Write out each record below exactly as it appears, with no pictures.

%%

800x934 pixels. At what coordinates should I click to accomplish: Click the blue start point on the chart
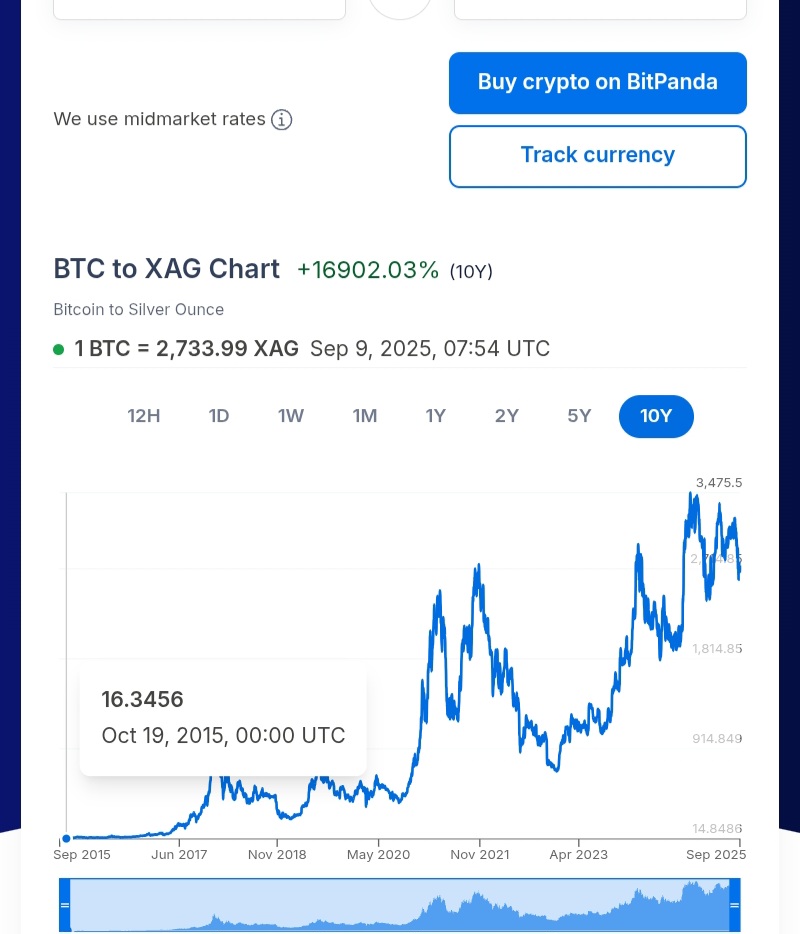click(67, 838)
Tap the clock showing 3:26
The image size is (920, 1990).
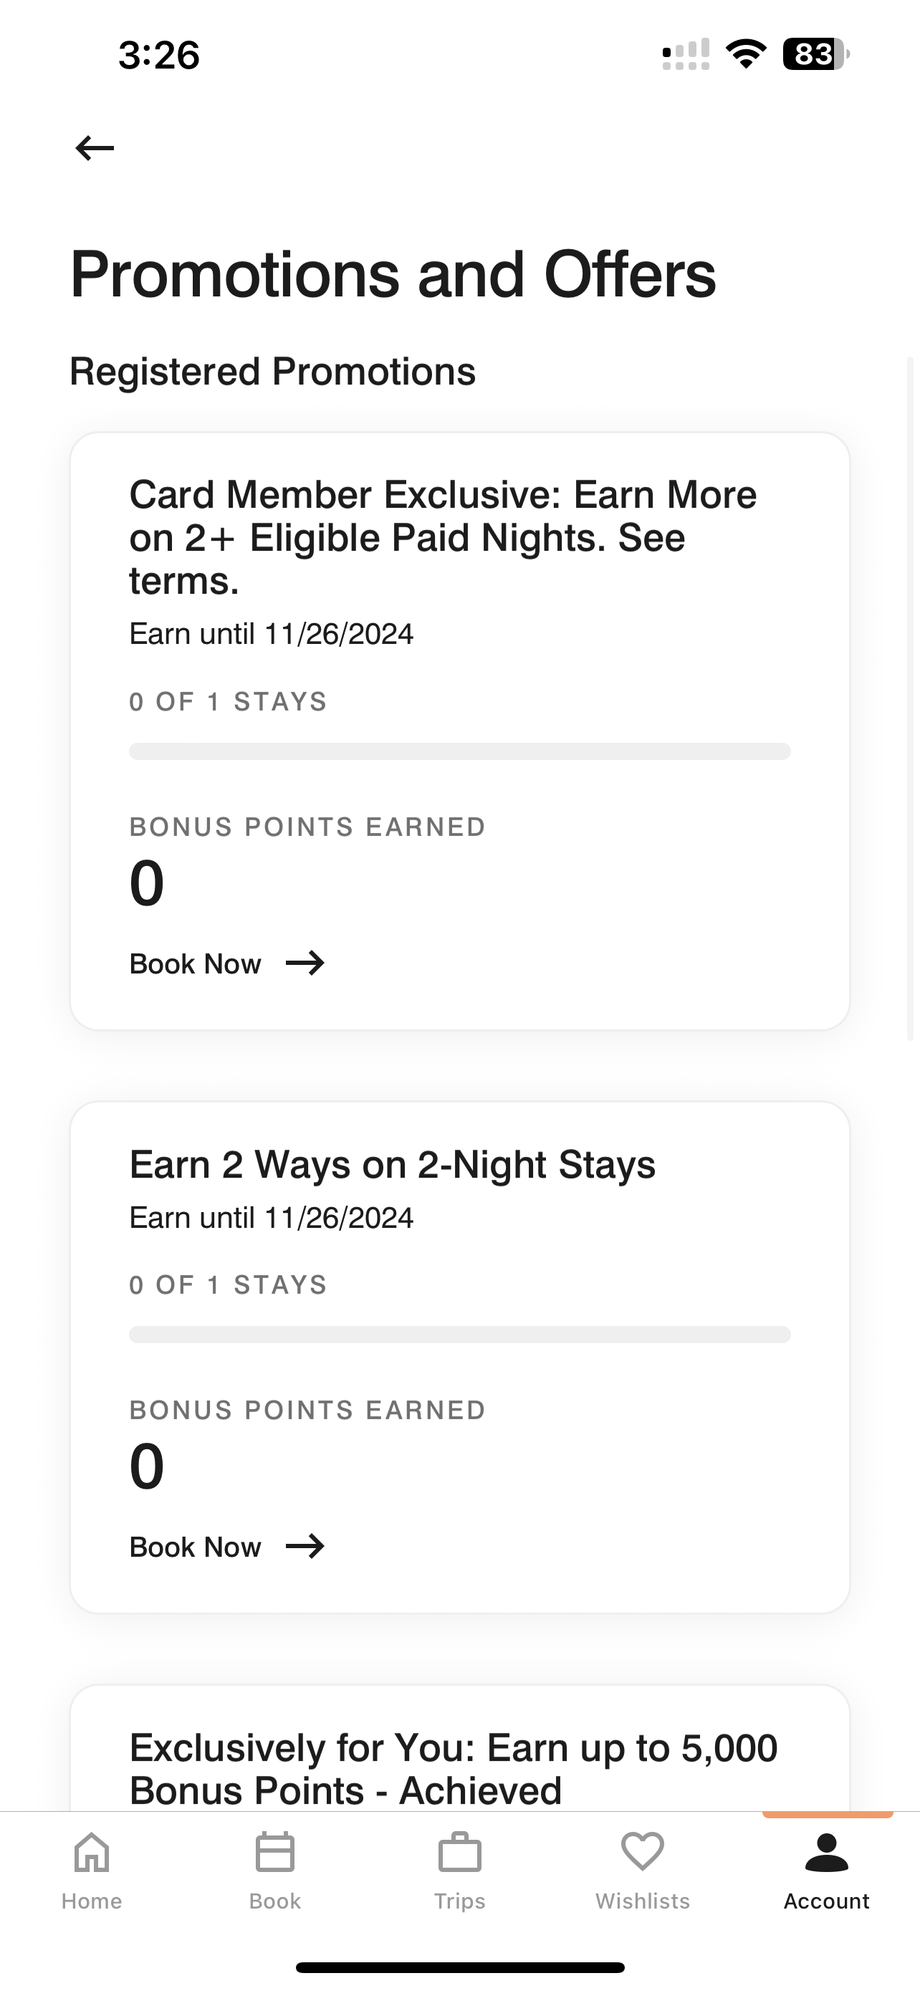[x=159, y=55]
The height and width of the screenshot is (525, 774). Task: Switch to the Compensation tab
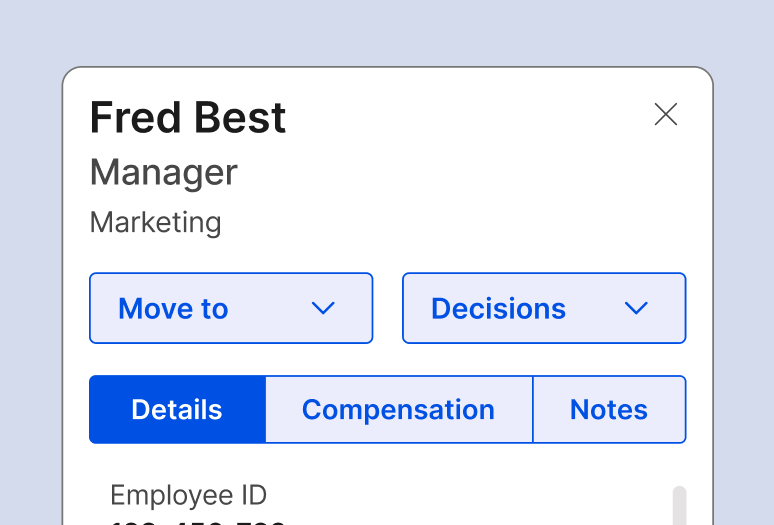tap(399, 410)
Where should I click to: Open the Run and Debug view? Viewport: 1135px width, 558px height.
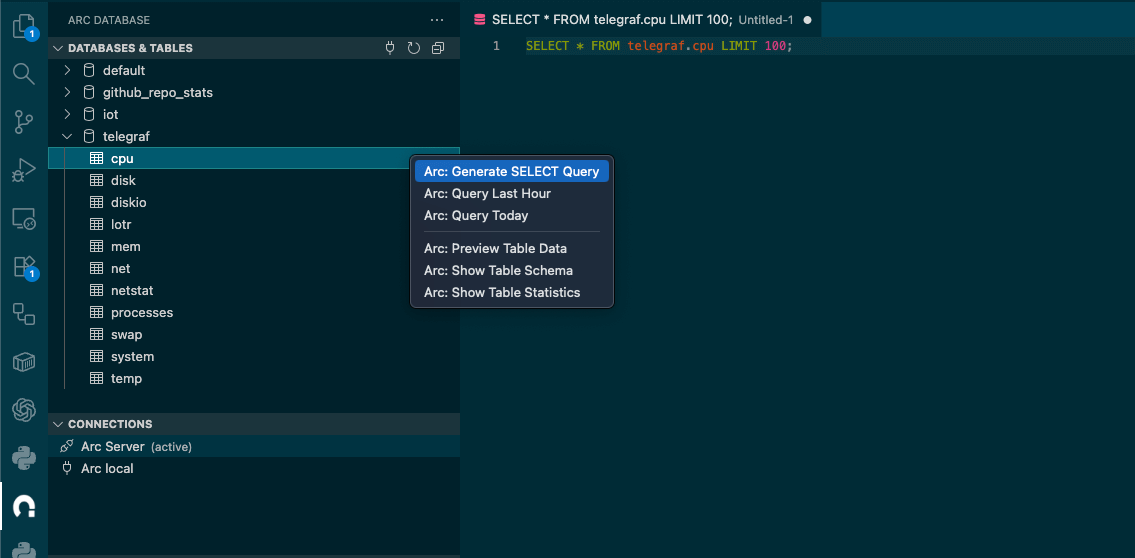[24, 170]

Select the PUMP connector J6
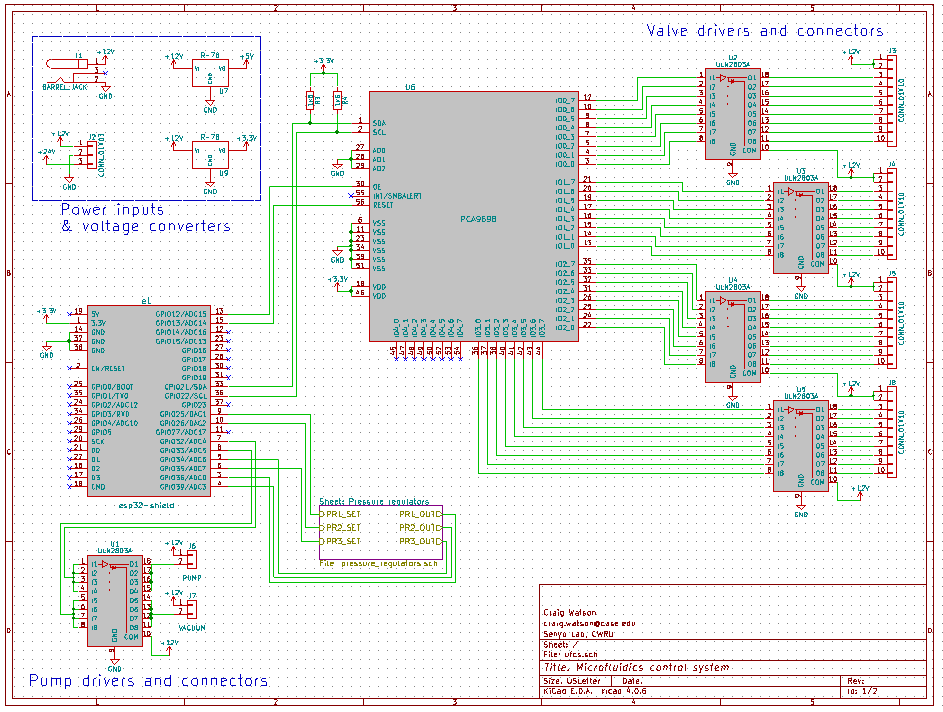pos(192,563)
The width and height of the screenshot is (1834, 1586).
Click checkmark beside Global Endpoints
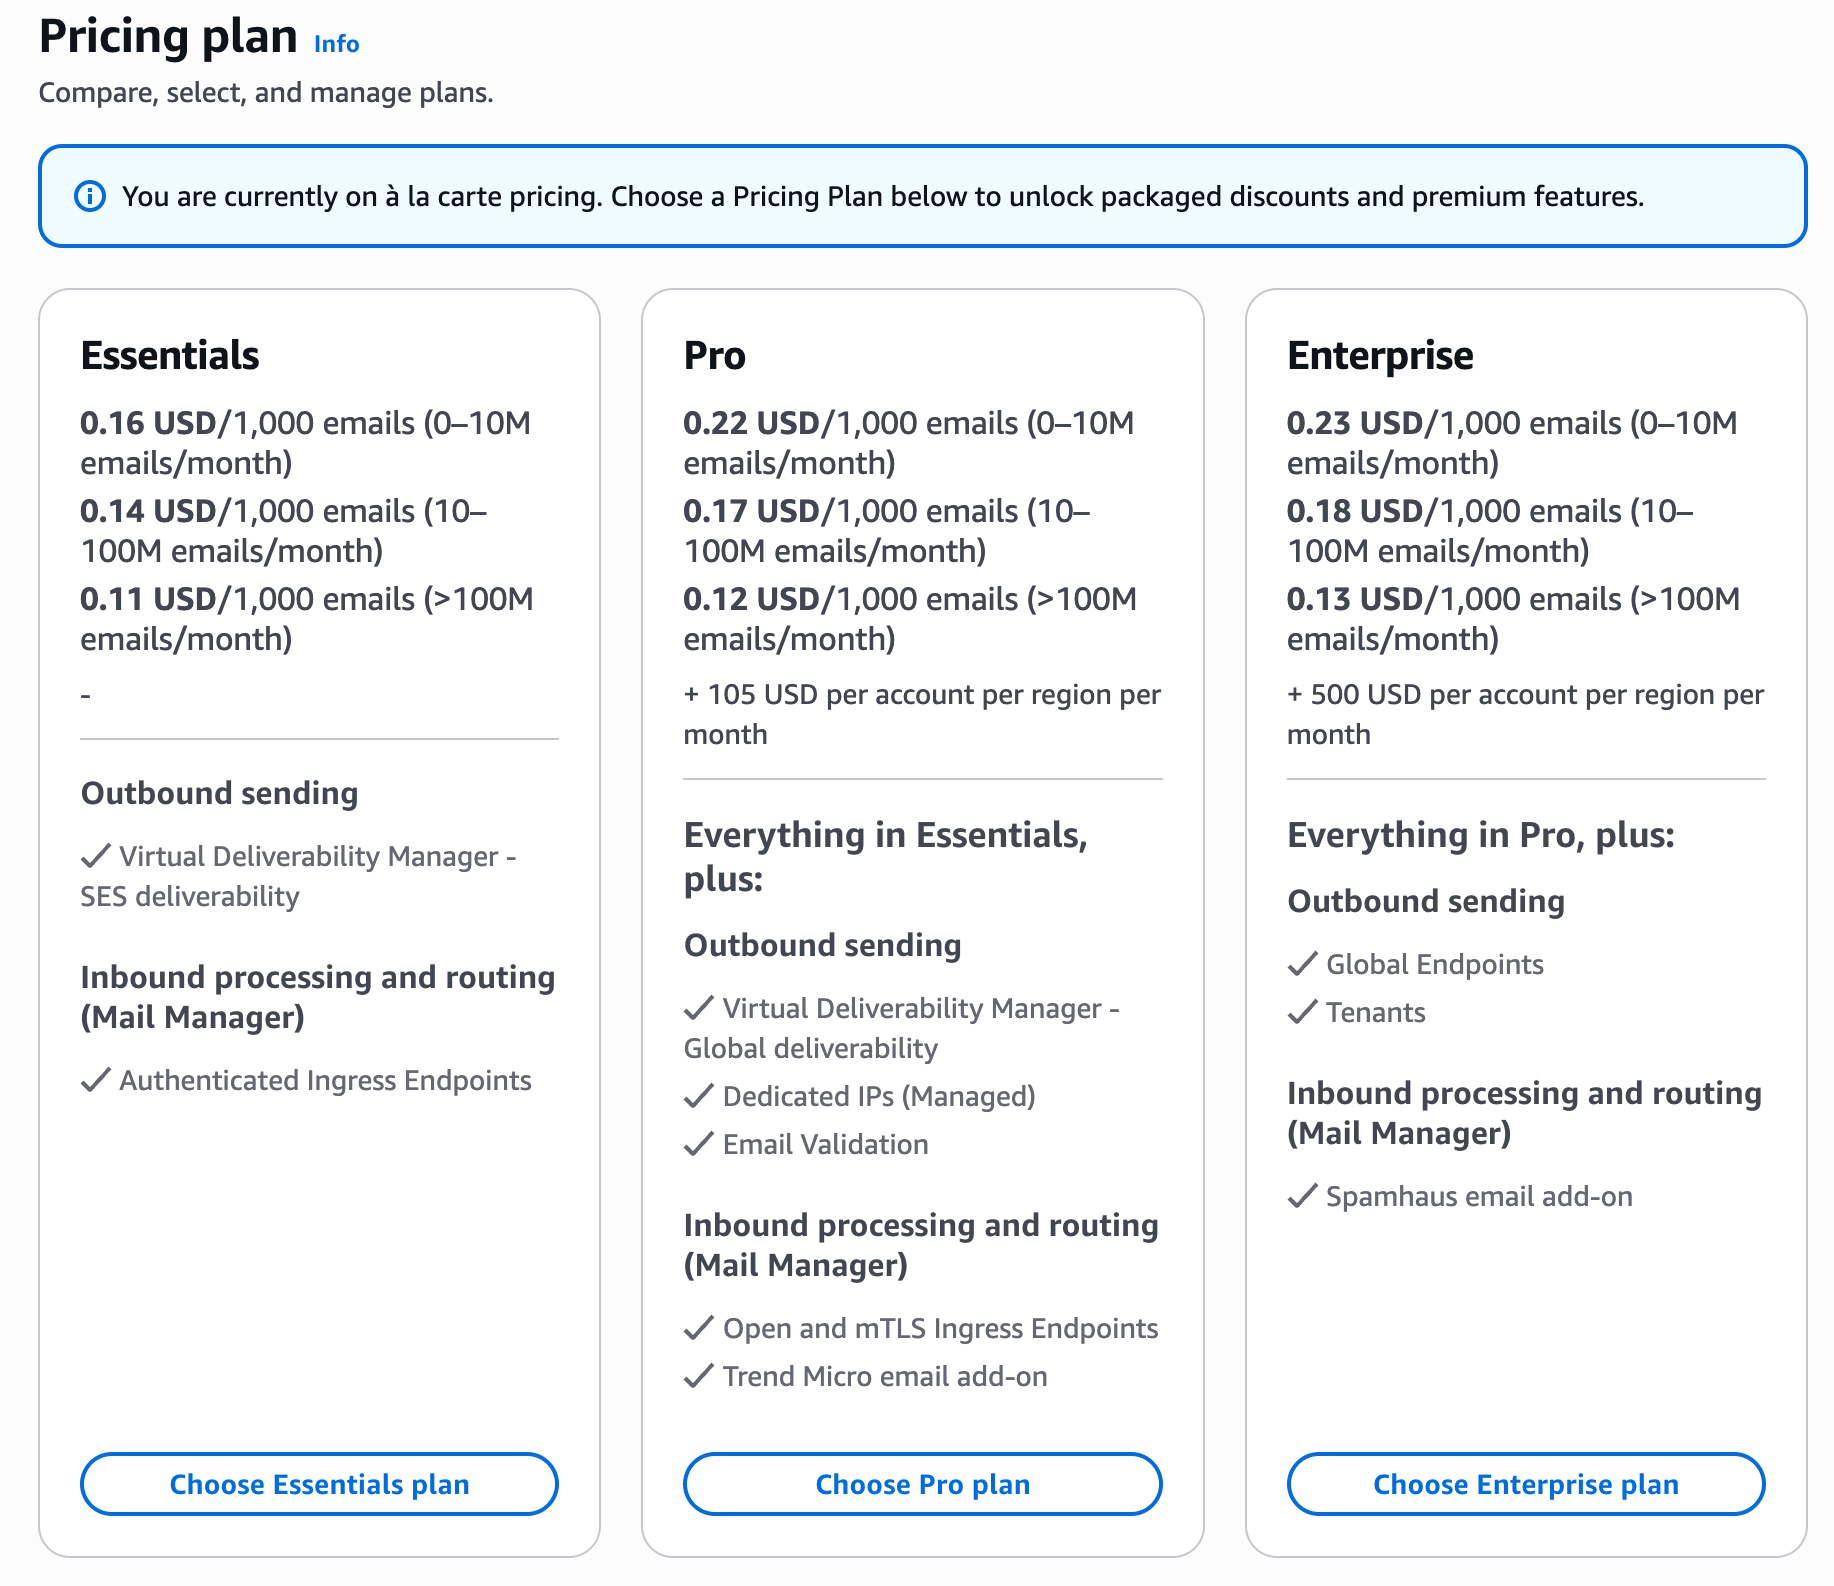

%%

• FINISHED TASK:
800x934 pixels. At what coordinates should I click to accomplish: Click the blue start point on the chart
click(67, 838)
Tap the clock showing 3:26
The image size is (920, 1990).
[x=159, y=55]
The height and width of the screenshot is (525, 774). Task: Switch to the Compensation tab
tap(399, 410)
Where should I click to: Open the Run and Debug view? Viewport: 1135px width, 558px height.
[24, 170]

Select the PUMP connector J6
pos(192,563)
The width and height of the screenshot is (1834, 1586).
Click checkmark beside Global Endpoints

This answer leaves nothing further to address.